Start of Dataset extract

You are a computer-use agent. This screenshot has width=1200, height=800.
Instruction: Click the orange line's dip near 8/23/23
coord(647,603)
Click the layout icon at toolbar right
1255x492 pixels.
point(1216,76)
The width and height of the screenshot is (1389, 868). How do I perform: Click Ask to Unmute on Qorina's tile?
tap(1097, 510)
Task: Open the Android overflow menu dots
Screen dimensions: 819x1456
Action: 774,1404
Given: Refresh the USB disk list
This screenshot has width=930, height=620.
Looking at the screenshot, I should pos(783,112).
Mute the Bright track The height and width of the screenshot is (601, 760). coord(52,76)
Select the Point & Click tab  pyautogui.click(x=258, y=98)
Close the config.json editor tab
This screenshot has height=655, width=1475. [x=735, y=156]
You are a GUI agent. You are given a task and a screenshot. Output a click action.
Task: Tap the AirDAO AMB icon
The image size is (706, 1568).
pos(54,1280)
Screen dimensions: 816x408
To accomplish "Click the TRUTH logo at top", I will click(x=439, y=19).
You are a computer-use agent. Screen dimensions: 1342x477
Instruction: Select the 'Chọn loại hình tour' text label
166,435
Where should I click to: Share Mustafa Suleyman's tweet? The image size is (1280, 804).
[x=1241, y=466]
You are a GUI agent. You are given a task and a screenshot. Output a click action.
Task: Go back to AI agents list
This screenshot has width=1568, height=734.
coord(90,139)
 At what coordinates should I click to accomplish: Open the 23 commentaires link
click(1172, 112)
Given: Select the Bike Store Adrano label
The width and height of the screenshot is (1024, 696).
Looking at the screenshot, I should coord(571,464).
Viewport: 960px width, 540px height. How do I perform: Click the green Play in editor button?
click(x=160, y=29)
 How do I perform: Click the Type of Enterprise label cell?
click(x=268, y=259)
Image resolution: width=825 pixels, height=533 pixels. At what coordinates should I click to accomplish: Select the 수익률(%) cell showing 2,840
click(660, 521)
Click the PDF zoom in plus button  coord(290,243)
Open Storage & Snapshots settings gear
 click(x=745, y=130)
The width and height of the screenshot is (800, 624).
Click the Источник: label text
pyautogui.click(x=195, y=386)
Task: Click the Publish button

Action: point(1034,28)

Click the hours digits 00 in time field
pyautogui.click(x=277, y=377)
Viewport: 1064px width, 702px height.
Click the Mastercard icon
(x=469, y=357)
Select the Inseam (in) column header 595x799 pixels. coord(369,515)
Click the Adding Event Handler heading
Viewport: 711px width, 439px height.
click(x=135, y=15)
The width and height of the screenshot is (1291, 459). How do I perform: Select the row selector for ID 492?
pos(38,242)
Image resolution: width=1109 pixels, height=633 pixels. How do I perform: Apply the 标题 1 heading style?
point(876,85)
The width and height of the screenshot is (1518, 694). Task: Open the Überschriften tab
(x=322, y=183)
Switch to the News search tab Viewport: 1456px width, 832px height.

End of Dataset extract

Your assignment » Search the entries for "computer" and show every line that has it.

Response box »
You are a computer-use agent. This screenshot has width=1200, height=800.
You are a computer-use agent. Screen dimensions: 1342x477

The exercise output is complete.